> Selected extract:
►
Let's head to the Twin Cities.
And I just want to set this up by saying that what the administration is saying and what Tom Homan is saying is that the operations in the Twin Cities are winding down and there's going to be disengagement.
Christian Nationalist Paradox00:15:15
And like a lot of people have said on Blue Sky and on social media, we will believe that when the people on the ground say that, when the activists, the neighbors, the clergy, the organizers, when they say ICE is no longer around, we will believe it.
Not when Tom Homan says it, because Tom Homan and Donald Trump want you to look away from the Twin Cities while they continue to ravage neighborhoods and kidnap people and destroy communities.
So I'll set it up that way and tell us what's happening on the ground there with faith leaders.
Well, so we've talked about this summer.
We've talked about faith leaders being pepper sprayed and being arrested and being assaulted by ICE.
And we've talked for years about faith leaders providing sanctuary in churches and doing all of all of these kinds of things.
But there's an article in Axios this week about Josephine Walker that's worth noting.
And she summarized it this way.
She said, Christian clergy are deploying spiritual infrastructure from organizing prayer circles to acting as human shields to resist the Trump administration's immigration agenda.
And the reason this struck me this week, we've talked about this.
We spent a lot of time talking about Mike Johnson last week and the defense of walls, the defense of immigration crackdowns, the language of this.
And it's interesting that what is said in this article, as I'm talking to them, said that their issue is for them, they find Christian nationalism incompatible with their faith.
So it's a different articulation of Christianity.
And that's fairly obvious.
You've some Christians that are busy cheering this on and you've got other Christians who are on the front lines feeling some of the brunt of the ICE response to this.
But they said in the article people interview said it's about quote resisting state authorized violence.
And I think that that gets it a fundamentally different Christian worldview, if you like, from the MAGA Christian nationalists on the right.
◄
> Tasks to carry out:
(1) In the transcript, what are Christian clergy described as deploying to resist the Trump administration's immigration agenda?
(2) Reproduce, word for word, the part of the transcript from "We've talked about faith" to "administration's immigration agenda.".

> Excerpted data:
►
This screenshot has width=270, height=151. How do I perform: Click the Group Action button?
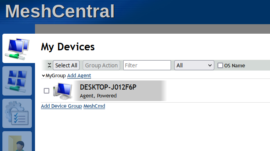[x=101, y=65]
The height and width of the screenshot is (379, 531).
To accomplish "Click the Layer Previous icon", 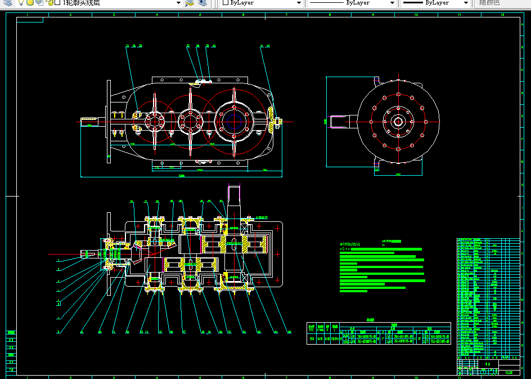I will tap(203, 3).
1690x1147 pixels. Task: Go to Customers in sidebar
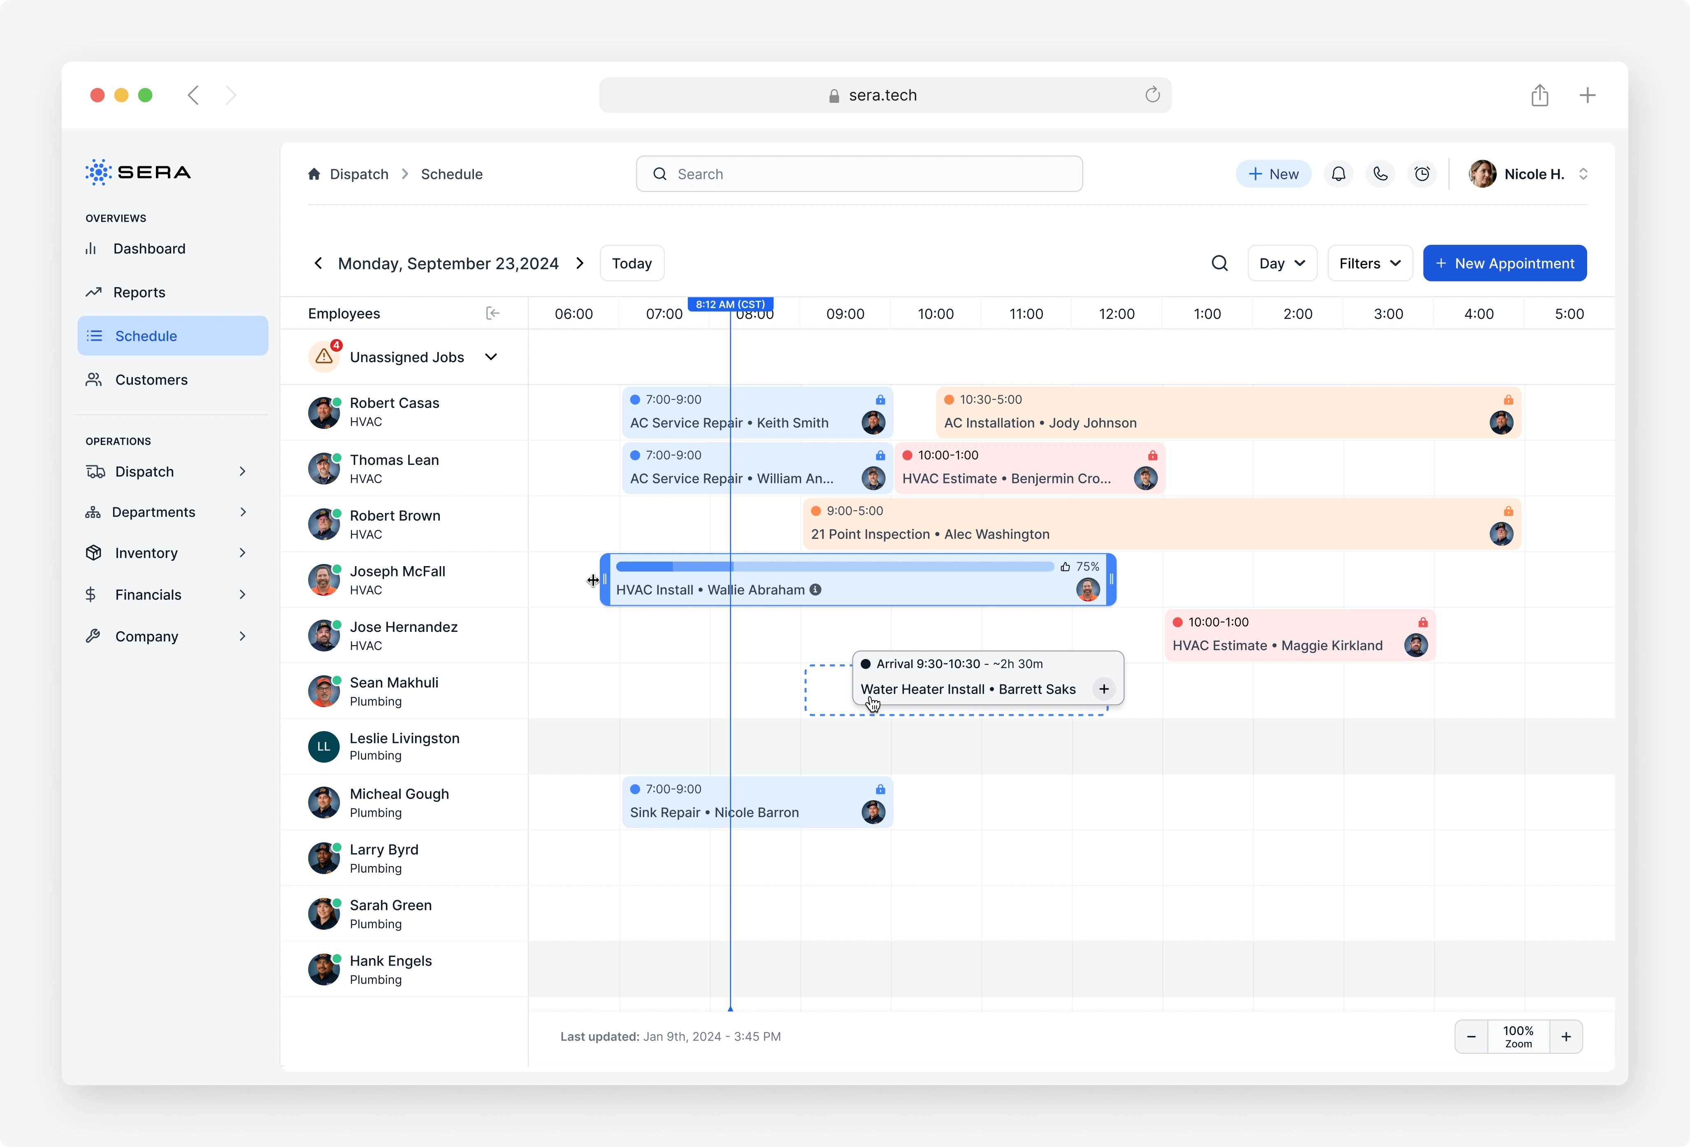pyautogui.click(x=151, y=380)
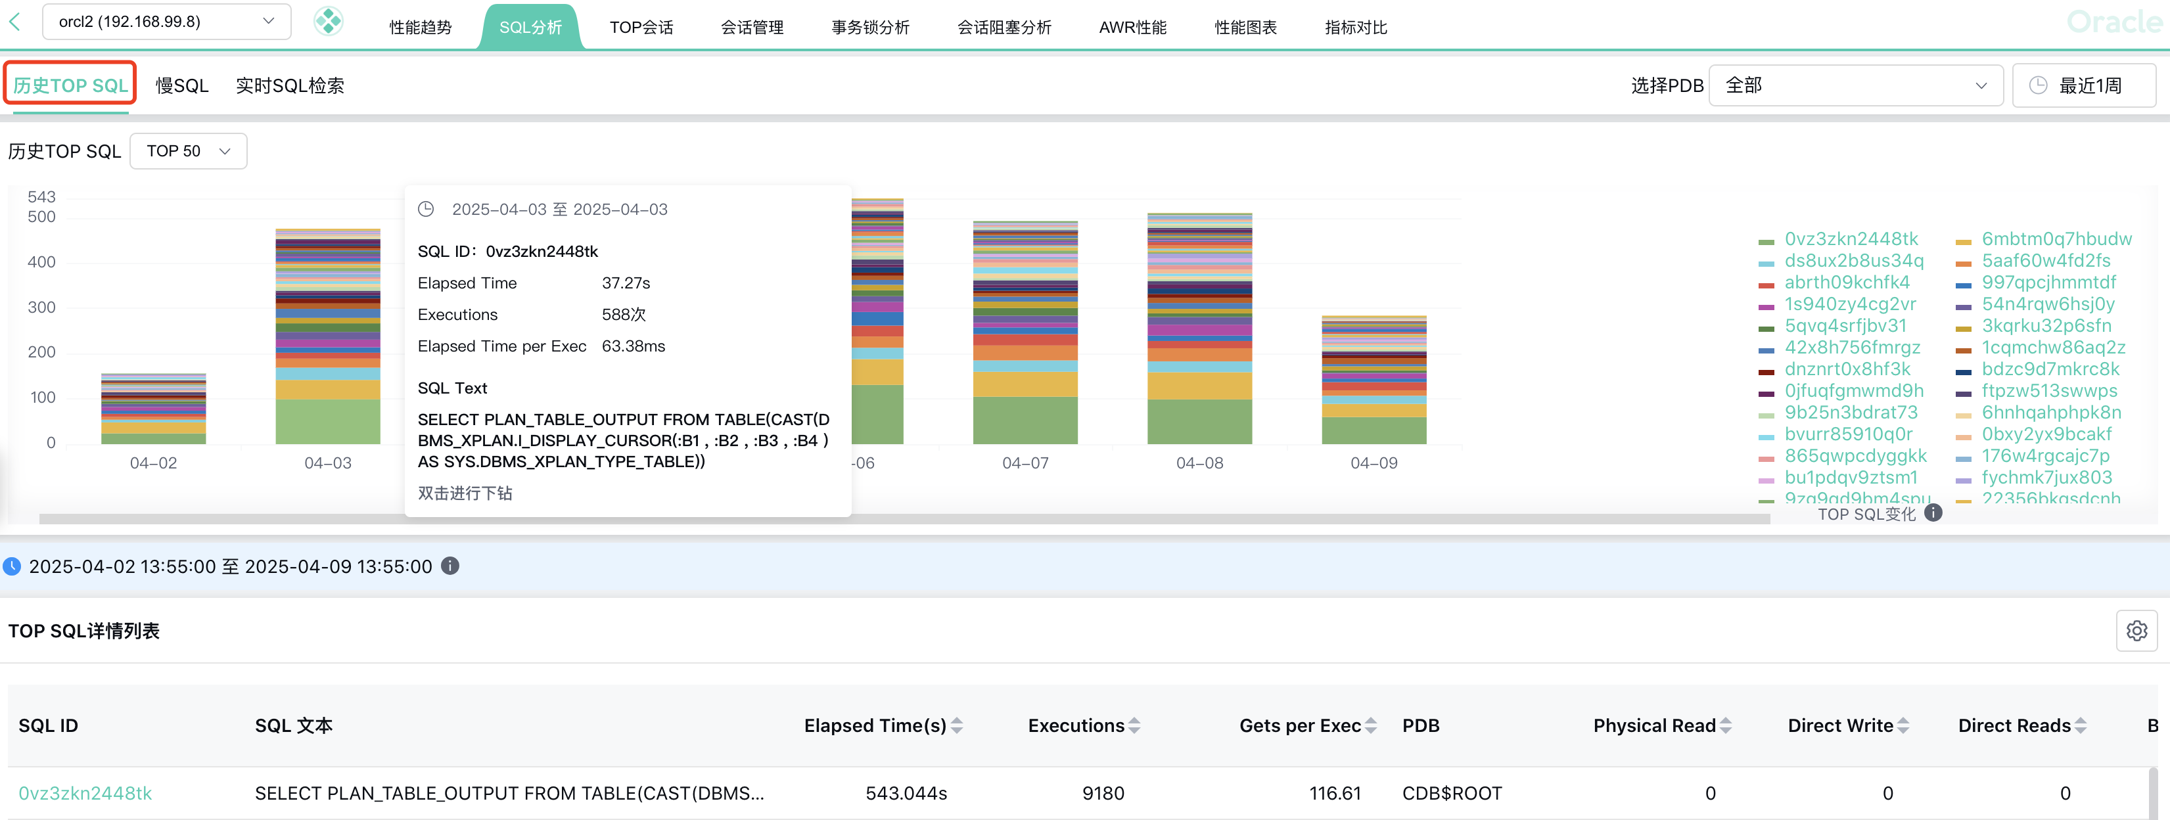Sort Executions column with arrows
Viewport: 2170px width, 820px height.
coord(1135,726)
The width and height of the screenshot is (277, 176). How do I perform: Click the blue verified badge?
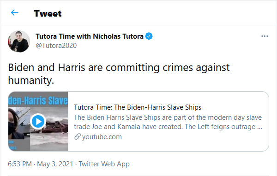coord(149,36)
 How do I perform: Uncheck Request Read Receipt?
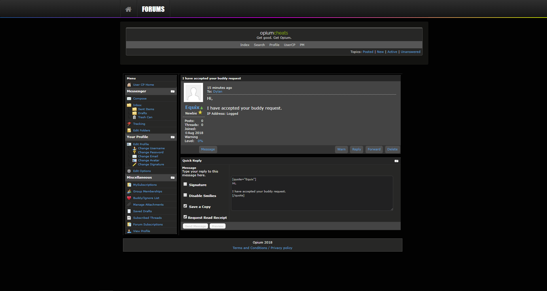point(185,217)
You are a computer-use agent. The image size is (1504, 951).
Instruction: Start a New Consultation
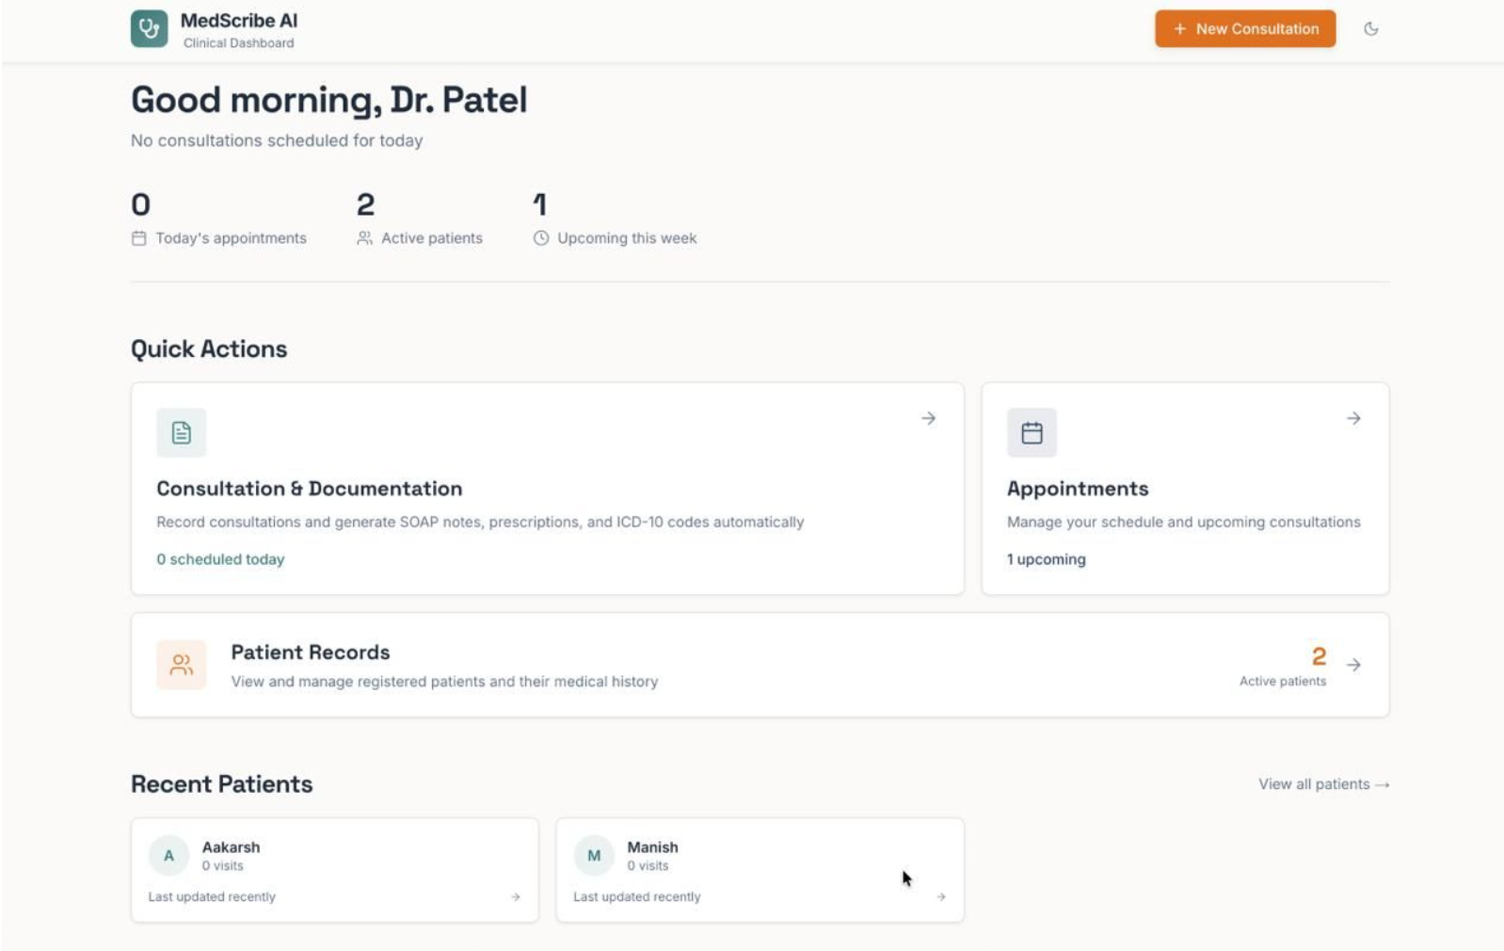(1244, 29)
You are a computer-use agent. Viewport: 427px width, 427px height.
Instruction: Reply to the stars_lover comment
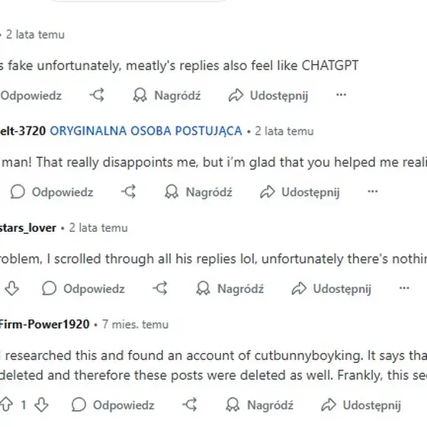[x=83, y=288]
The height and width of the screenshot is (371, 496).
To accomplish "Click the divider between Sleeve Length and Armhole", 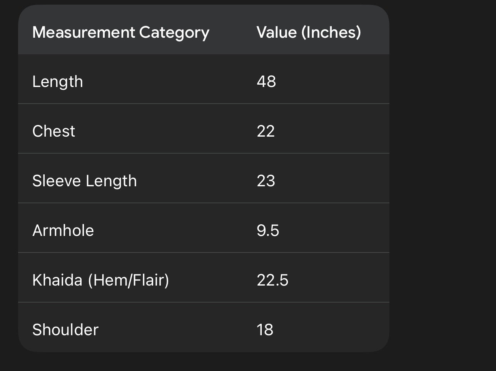I will tap(204, 203).
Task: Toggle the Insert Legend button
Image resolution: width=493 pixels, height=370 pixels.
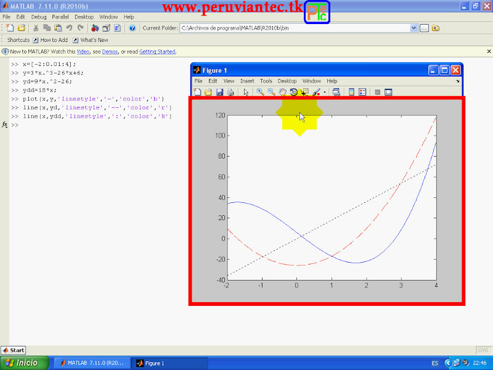Action: tap(362, 92)
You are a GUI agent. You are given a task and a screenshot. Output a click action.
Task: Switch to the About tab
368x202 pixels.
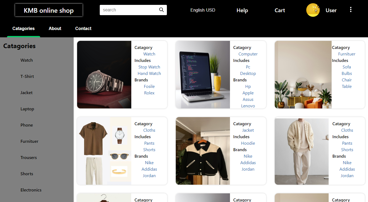tap(55, 28)
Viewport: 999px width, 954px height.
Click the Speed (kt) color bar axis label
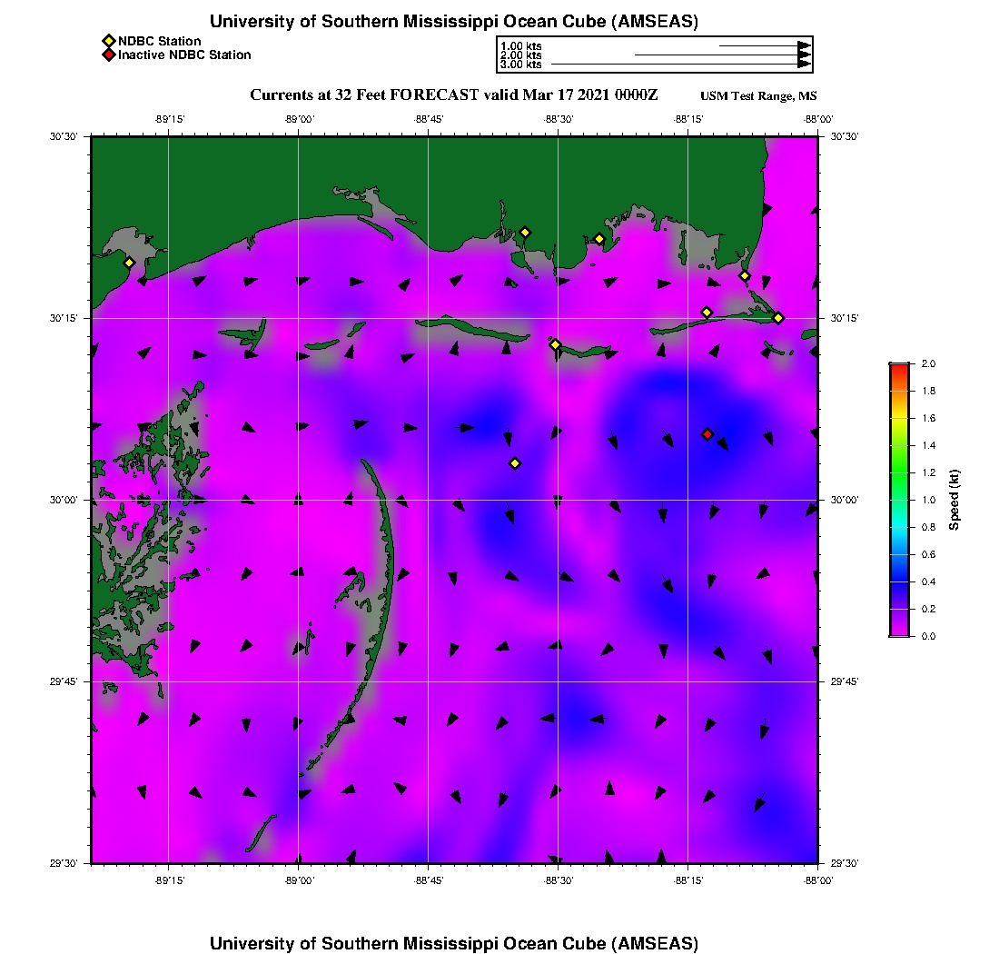tap(954, 500)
◄
> Solutions below:
(1) Spiritual infrastructure, from organizing prayer circles to acting as human shields.

(2)
We've talked about faith leaders being pepper sprayed and being arrested and being assaulted by ICE.
And we've talked for years about faith leaders providing sanctuary in churches and doing all of all of these kinds of things.
But there's an article in Axios this week about Josephine Walker that's worth noting.
And she summarized it this way.
She said, Christian clergy are deploying spiritual infrastructure from organizing prayer circles to acting as human shields to resist the Trump administration's immigration agenda.